A Subspace-Constrained Tyler's Estimator and its Applications to Structure from Motion
Feng Yu, Teng Zhang, Gilad Lerman
TL;DR
The paper tackles robust subspace recovery in the presence of heavy outliers by proposing the Subspace-Constrained Tyler's Estimator (STE), a method that regularizes Tyler's M-estimator to concentrate energy on a chosen $d$-subspace. STE blends Tyler's M-estimator with a variant of the fast median subspace, enabling reliable subspace recovery with fewer inliers and improved computational efficiency.
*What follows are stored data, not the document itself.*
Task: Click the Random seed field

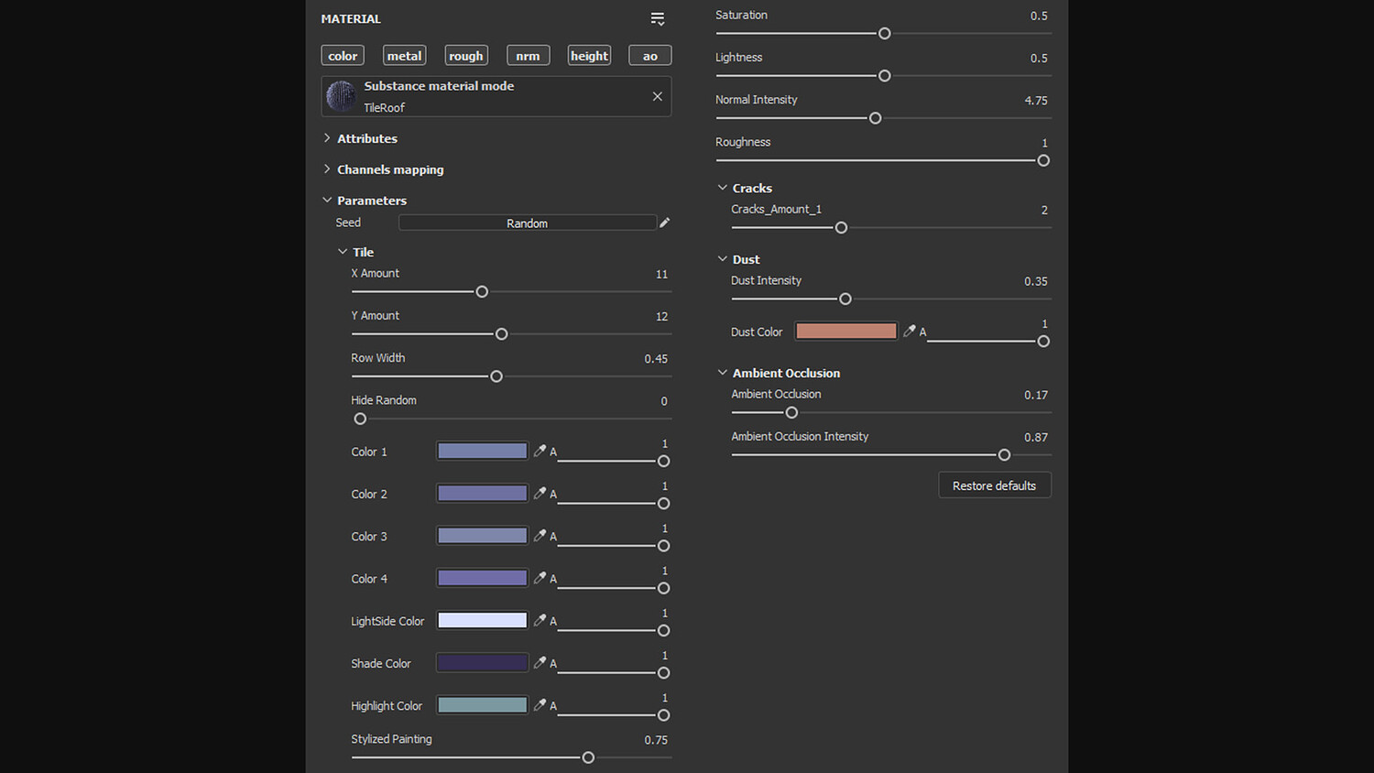Action: click(527, 223)
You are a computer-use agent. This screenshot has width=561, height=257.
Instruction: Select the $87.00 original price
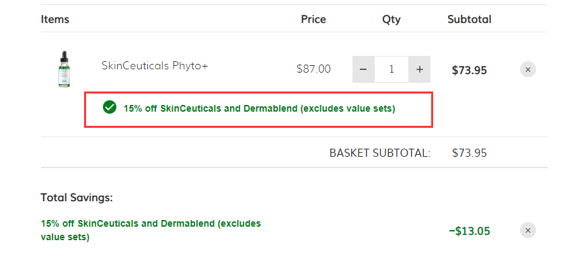[313, 69]
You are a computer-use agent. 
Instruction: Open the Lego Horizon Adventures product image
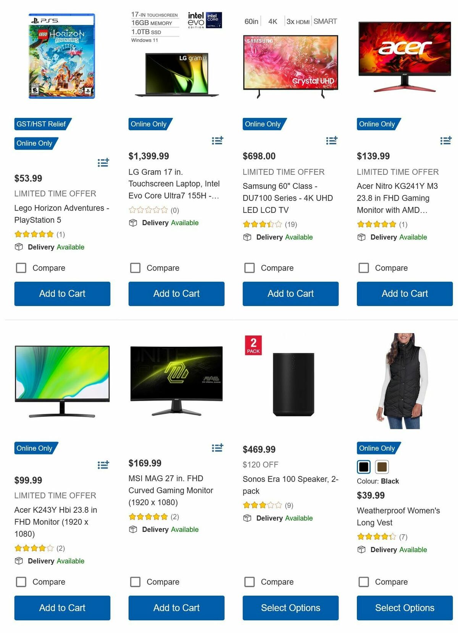[62, 56]
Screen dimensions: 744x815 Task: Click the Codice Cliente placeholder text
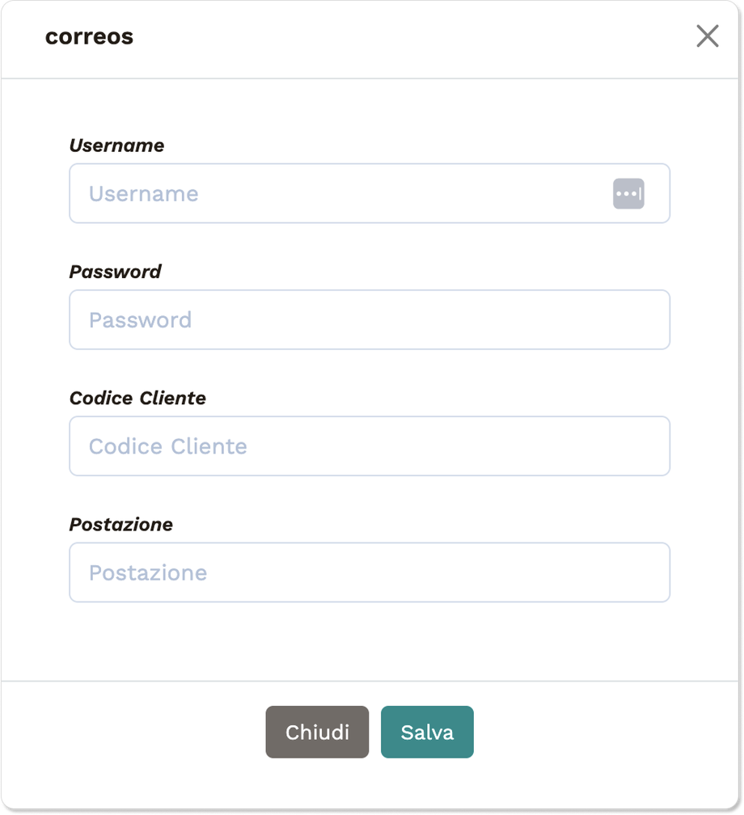pyautogui.click(x=167, y=446)
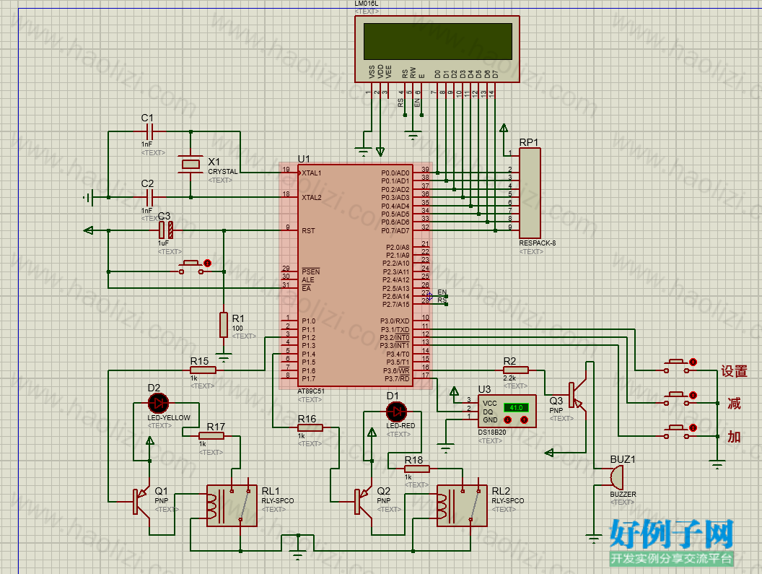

The authors provide theoretical guarantees under a generalized haystack model, showing STE can succeed with DS-SNR below 1 given good initialization, and they validate the method on Structure from Motion tasks, including robust fundamental matrix estimation and initial camera removal, where STE demonstrates competitive or superior performance to state-of-the-art RSR methods. The results suggest STE is a practical and principled tool for robust 3D reconstruction pipelines, offering improvements in accuracy and speed and opening avenues for further integration and analysis in robust vision tasks.
Abstract
We present the subspace-constrained Tyler's estimator (STE) designed for recovering a low-dimensional subspace within a dataset that may be highly corrupted with outliers. STE is a fusion of the Tyler's M-estimator (TME) and a variant of the fast median subspace. Our theoretical analysis suggests that, under a common inlier-outlier model, STE can effectively recover the underlying subspace, even when it contains a smaller fraction of inliers relative to other methods in the field of robust subspace recovery. We apply STE in the context of Structure from Motion (SfM) in two ways: for robust estimation of the fundamental matrix and for the removal of outlying cameras, enhancing the robustness of the SfM pipeline. Numerical experiments confirm the state-of-the-art performance of our method in these applications. This research makes significant contributions to the field of robust subspace recovery, particularly in the context of computer vision and 3D reconstruction.